Alors que la plu­part des arias de la Passion selon saint Jean sont par­ti­cu­liè­re­ment brè­ves, de façon à ne pas entra­ver l’écoulement du récit de la Passion, Bach s’est caté­go­ri­que­ment écarté de ce concept à un seul endroit : le cou­ple arioso/aria, n° 19 et 20. Ici, Bach fait usage de deux vio­les d’amour, consi­dé­rées à l’époque comme des ins­tru­ments d’un carac­tère net­te­ment pro­fane, et très rares dans la musi­que d’église de Bach. Dans l’arioso « Betrachte meine Seel » [n° 19] un luth tout aussi « laï­que » est ajouté à l’ensem­ble. Le texte de ces deux piè­ces, une réac­tion à la fla­gel­la­tion du Christ, est expres­sé­ment mys­ti­que et pié­tiste avec son culte du sang et des bles­su­res du Christ (son « dos, tout rouge de sang » devient « le plus bel arc en ciel qui révèle la béné­dic­tion de Dieu »), et il doit avoir fait sou­le­ver plus d’un sour­cil luthé­rien ortho­doxe à Leipzig.

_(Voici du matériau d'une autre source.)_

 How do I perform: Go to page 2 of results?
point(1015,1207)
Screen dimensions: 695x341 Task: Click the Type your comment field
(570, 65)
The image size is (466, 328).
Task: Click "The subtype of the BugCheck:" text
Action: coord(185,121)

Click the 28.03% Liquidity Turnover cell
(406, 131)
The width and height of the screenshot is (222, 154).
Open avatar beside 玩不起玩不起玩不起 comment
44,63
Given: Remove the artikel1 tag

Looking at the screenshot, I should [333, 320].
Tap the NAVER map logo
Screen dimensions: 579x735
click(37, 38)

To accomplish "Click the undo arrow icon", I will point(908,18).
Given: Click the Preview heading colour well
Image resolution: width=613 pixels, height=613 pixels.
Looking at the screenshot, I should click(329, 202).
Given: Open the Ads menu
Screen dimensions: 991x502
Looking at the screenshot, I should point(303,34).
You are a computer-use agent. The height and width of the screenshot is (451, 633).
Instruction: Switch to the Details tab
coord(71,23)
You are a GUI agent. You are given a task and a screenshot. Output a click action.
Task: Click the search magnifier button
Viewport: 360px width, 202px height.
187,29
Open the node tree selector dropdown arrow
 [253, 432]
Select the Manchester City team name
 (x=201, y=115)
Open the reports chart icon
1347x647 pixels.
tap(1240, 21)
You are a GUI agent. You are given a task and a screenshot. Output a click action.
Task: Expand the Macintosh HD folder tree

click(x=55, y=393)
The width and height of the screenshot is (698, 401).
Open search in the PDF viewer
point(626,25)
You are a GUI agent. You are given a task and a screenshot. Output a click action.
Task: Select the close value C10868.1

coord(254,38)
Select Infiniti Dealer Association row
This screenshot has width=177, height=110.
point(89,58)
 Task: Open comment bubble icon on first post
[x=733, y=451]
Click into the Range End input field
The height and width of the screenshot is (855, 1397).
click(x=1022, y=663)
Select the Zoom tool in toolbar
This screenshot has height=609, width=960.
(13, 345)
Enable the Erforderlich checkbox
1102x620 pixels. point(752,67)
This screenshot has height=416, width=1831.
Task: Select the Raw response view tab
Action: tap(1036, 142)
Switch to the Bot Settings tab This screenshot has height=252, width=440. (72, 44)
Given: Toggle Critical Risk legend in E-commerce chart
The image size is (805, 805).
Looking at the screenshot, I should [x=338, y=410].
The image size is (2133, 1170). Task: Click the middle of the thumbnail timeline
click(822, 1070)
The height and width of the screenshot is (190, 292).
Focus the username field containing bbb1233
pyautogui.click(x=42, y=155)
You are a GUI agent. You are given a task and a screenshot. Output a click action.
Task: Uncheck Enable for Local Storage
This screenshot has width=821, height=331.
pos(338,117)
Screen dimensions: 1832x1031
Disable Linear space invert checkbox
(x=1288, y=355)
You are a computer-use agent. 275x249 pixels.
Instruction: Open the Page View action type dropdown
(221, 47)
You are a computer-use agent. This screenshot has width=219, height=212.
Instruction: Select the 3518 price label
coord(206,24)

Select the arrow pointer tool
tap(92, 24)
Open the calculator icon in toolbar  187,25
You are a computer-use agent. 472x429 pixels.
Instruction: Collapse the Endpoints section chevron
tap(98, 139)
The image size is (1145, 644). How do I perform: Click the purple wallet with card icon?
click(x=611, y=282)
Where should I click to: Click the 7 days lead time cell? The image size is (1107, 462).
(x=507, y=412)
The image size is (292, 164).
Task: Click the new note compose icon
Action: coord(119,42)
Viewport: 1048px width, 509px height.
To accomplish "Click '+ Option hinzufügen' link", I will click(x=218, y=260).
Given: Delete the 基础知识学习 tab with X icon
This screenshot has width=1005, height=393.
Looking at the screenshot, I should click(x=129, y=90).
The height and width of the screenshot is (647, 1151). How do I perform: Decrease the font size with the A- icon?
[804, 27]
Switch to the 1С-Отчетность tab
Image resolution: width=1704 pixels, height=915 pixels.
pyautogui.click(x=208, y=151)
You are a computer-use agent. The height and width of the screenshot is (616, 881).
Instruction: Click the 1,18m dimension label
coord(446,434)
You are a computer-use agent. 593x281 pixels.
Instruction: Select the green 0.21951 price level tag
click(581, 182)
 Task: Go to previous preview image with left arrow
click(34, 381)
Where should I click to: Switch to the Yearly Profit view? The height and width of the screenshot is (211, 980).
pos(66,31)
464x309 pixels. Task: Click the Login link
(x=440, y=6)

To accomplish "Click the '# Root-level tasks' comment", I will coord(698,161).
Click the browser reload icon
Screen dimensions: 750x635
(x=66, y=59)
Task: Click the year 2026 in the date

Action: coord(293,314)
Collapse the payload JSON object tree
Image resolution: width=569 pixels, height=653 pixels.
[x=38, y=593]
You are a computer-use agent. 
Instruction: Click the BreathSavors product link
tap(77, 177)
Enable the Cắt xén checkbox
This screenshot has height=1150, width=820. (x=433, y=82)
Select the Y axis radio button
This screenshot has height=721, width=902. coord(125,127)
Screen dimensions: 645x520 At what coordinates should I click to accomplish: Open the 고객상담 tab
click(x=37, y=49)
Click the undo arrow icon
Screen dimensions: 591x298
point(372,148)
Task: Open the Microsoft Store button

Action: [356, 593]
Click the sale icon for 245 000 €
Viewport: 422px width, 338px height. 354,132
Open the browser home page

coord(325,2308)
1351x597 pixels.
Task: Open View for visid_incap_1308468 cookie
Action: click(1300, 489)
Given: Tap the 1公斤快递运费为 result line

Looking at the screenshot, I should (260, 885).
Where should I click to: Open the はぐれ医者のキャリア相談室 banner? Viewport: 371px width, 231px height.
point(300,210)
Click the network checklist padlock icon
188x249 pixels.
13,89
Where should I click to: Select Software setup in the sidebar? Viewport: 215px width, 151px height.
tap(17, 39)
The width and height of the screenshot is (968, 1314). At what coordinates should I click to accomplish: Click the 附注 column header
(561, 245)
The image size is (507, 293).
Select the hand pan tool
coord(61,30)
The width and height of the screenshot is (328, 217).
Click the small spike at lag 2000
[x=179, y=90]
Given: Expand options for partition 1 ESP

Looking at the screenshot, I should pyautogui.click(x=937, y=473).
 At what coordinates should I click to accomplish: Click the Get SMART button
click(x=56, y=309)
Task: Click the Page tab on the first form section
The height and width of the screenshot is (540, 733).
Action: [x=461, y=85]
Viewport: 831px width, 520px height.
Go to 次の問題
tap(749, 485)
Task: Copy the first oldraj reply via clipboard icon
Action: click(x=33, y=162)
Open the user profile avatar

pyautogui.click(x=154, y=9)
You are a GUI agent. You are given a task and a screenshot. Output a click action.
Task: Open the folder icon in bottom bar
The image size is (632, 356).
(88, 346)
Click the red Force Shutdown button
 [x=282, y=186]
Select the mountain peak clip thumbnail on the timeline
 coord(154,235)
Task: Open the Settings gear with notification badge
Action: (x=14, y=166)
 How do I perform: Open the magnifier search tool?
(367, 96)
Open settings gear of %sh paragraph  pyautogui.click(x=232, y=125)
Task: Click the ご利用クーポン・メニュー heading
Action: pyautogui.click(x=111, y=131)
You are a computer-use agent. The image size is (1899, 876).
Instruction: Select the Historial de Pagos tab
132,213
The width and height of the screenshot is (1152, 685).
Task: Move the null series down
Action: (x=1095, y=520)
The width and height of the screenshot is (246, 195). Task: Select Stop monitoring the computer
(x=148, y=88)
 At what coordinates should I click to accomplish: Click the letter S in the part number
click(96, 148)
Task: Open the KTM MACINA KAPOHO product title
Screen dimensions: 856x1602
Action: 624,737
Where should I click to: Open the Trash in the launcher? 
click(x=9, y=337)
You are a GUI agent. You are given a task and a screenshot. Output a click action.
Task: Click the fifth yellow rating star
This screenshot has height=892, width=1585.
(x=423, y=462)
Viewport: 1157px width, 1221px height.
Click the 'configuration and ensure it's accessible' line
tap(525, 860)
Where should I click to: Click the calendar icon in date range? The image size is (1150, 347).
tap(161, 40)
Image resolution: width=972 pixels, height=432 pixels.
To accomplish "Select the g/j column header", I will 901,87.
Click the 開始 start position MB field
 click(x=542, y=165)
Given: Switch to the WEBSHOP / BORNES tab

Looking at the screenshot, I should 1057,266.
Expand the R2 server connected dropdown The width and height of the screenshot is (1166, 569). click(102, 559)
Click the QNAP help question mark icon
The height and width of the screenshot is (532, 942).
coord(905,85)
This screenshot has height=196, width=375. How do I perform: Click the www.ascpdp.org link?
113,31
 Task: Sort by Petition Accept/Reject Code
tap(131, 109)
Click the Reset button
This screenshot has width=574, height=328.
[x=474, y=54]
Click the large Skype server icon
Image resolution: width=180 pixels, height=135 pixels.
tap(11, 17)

La lon­gue aria « Erwäge, blut­gefärb­ter sein wie Rücken » [n° 20] est par­ti­cu­liè­re­ment des­crip­tive : les mots tels que « consi­dé­rez » (le motif d’ouver­ture), « vagues » et « arc-en-ciel » sont repré­sen­tées par des figu­res musi­ca­les exu­bé­ran­tes des deux vio­les d’amour.

Il est clair que Bach a porté peu d’atten­tion à sa pro­messe de ne pas com­po­ser de manière « opé­ra­ti­que » : il a vu les vêpres du Vendredi Saint, et la musi­que semi-litur­gi­que de la pas­sion, comme une occa­sion par­faite pour mon­trer sa poly­va­lence et ses capa­ci­tés de com­po­si­tion en tant que maî­tre de cha­pelle.